Moms are for the world, not entitled for individuals

By Rouba Chbeir - Different continents and states celebrate the Mother's Day on distinct dates, but one thing these carry in common are the loveliest posts and pictures on all social media platforms, in which everyone is thankful and grateful to have a super-mom as amazing as his/her own.

Moms are for the world, not entitled for individuals

The month of March is almost universal, in its celebrations of Mother’s Day.

Different continents and states celebrate the special day on distinct dates, but one thing these carry in common are the loveliest posts and pictures on all social media platforms, in which everyone is thankful and grateful to have a super-mom as amazing as his/her own.

March 21st, the beginning of spring season in Lebanon, is the date we Lebanese celebrate Mother’s Day. Traditionally, since I have been away from home for a while now, I send my mum a very special, hand-made Mother’s Day Card by post, knowing in advance that no matter how early I send it, she will still get it late! I usually also find a very special video or song that expresses best my sincere reflections for the occasion, and send it her way via WhatsAp.

This year, today particularly, when I opened my Facebook profile, my homepage and newsfeed were flooded with pictures and captions of mother-and-daughters, sons, and/or flowers, etc., you get the picture.

On the counterpart, for the past 3years and very much lately, my profile had witnessed a traffic of statuses published by close friends and acquaintances, who had/have lost their mothers this month, or a while back. This year, I particularly felt a dark cloud loom over my Facebook profile, my heart, and my mind on this 2015 Mother’s Day, and I’d like you loyal readers to meet these friends of mine.

It felt horrible realizing that so many people around me have lost their sacred support- their Mother; the thought of it for a fraction of a second makes me go bonkers.

____________________

ACTIVITY | Copy out the Mother's Day piece above word for word, from its title to its last line.

____________________

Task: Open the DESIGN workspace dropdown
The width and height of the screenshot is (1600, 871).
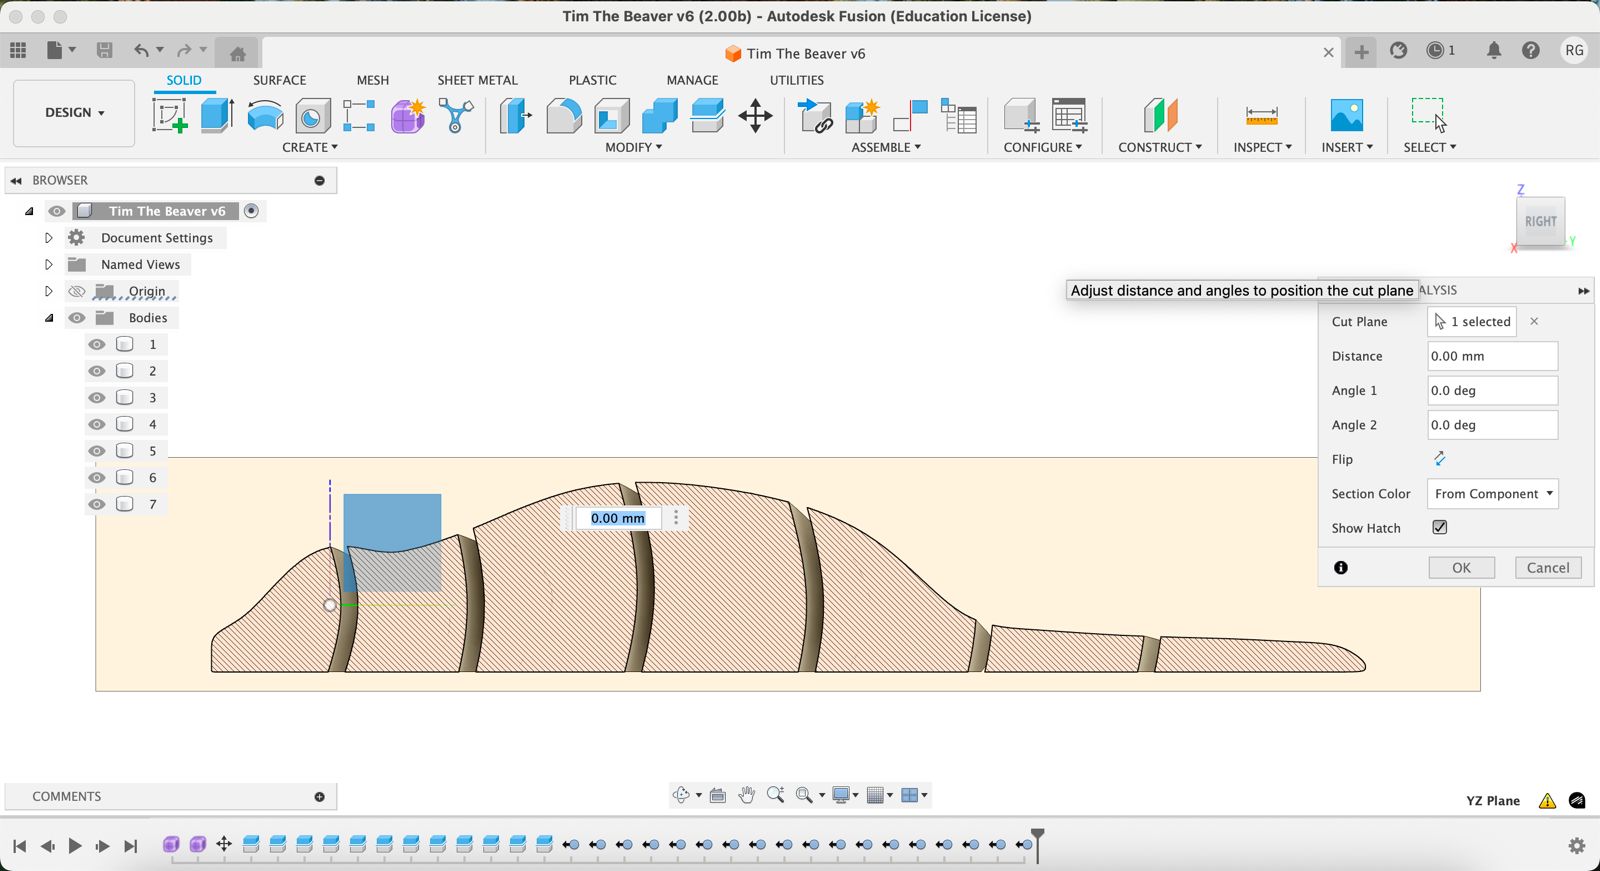Action: (x=74, y=113)
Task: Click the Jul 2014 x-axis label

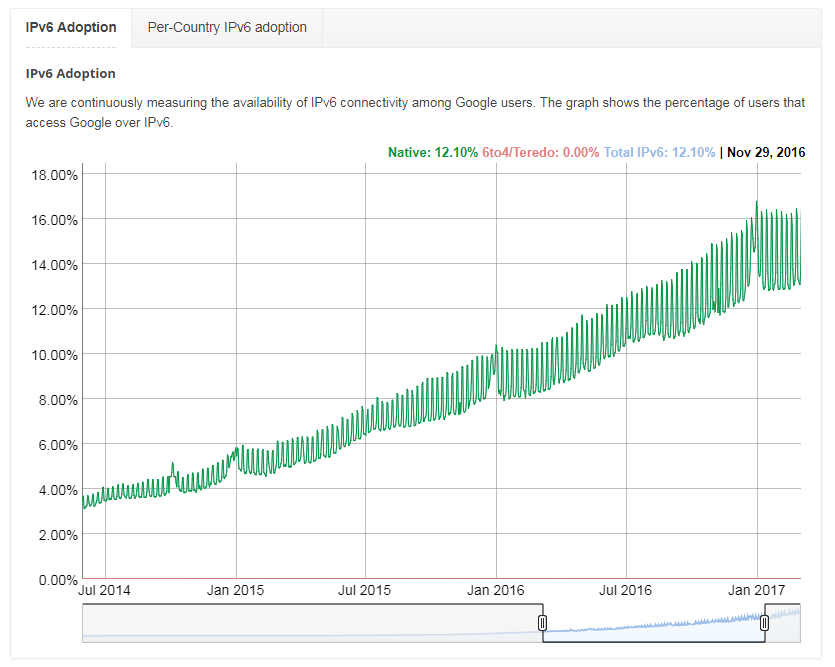Action: coord(104,590)
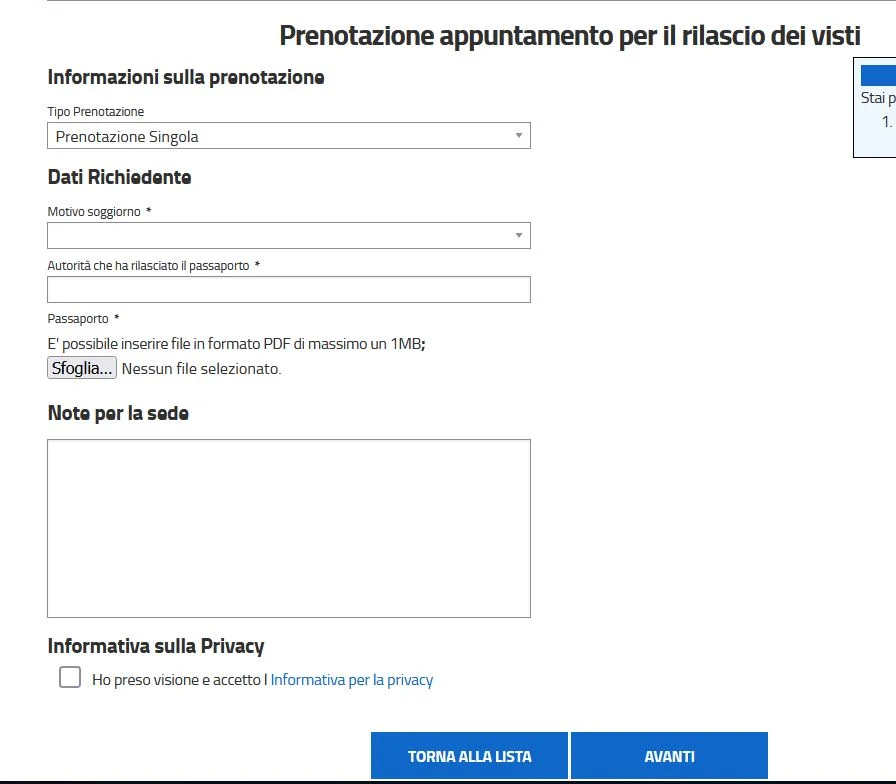This screenshot has height=784, width=896.
Task: Tick the privacy acceptance checkbox
Action: click(x=70, y=678)
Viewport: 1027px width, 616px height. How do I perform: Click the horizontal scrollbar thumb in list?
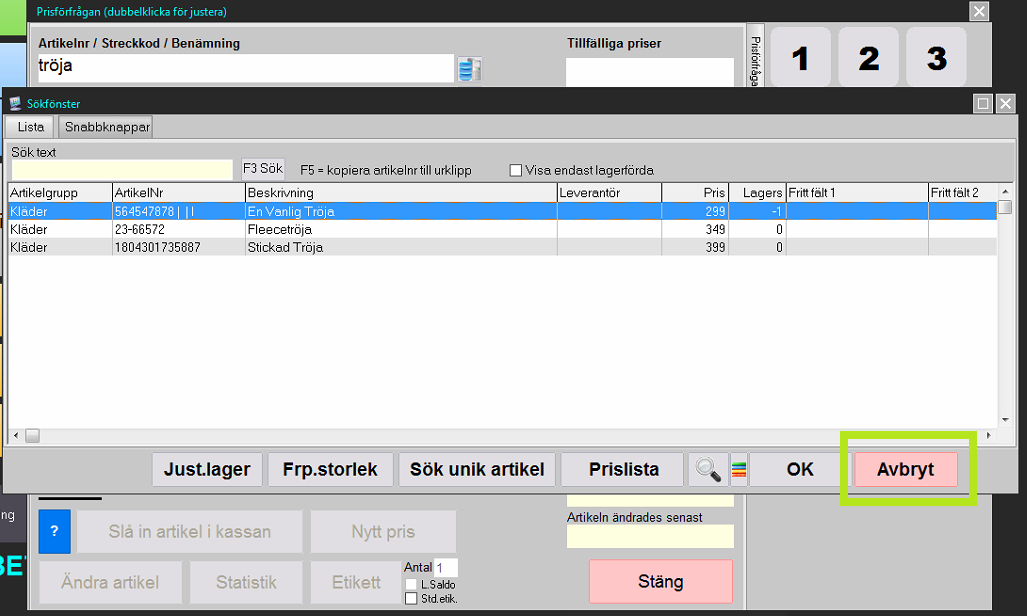[32, 436]
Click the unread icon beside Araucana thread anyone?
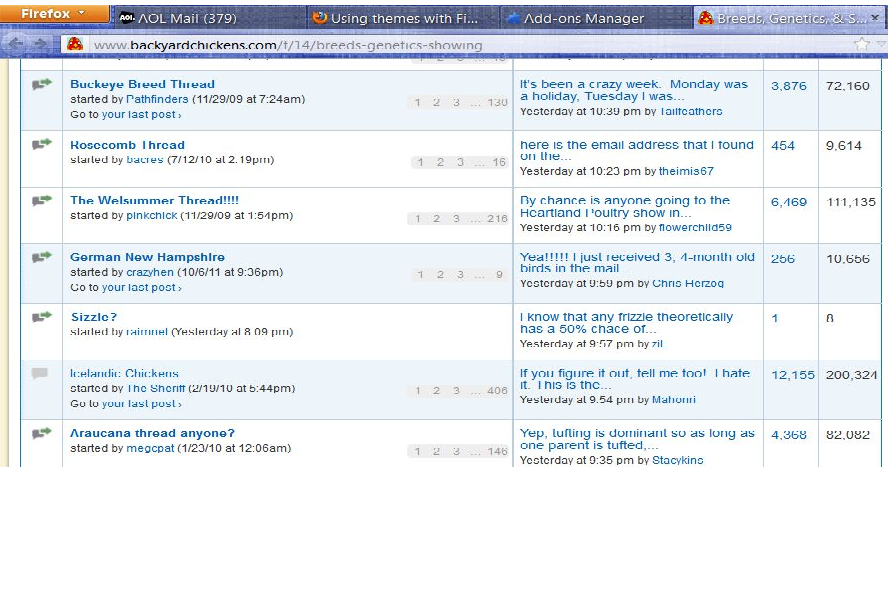The height and width of the screenshot is (614, 890). click(x=41, y=433)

____________________

ANSWER SECTION |
Moms are for the world, not entitled for individuals

By Rouba Chbeir - Different continents and states celebrate the Mother's Day on distinct dates, but one thing these carry in common are the loveliest posts and pictures on all social media platforms, in which everyone is thankful and grateful to have a super-mom as amazing as his/her own.

Moms are for the world, not entitled for individuals

The month of March is almost universal, in its celebrations of Mother’s Day.

Different continents and states celebrate the special day on distinct dates, but one thing these carry in common are the loveliest posts and pictures on all social media platforms, in which everyone is thankful and grateful to have a super-mom as amazing as his/her own.

March 21st, the beginning of spring season in Lebanon, is the date we Lebanese celebrate Mother’s Day. Traditionally, since I have been away from home for a while now, I send my mum a very special, hand-made Mother’s Day Card by post, knowing in advance that no matter how early I send it, she will still get it late! I usually also find a very special video or song that expresses best my sincere reflections for the occasion, and send it her way via WhatsAp.

This year, today particularly, when I opened my Facebook profile, my homepage and newsfeed were flooded with pictures and captions of mother-and-daughters, sons, and/or flowers, etc., you get the picture.

On the counterpart, for the past 3years and very much lately, my profile had witnessed a traffic of statuses published by close friends and acquaintances, who had/have lost their mothers this month, or a while back. This year, I particularly felt a dark cloud loom over my Facebook profile, my heart, and my mind on this 2015 Mother’s Day, and I’d like you loyal readers to meet these friends of mine.

It felt horrible realizing that so many people around me have lost their sacred support- their Mother; the thought of it for a fraction of a second makes me go bonkers.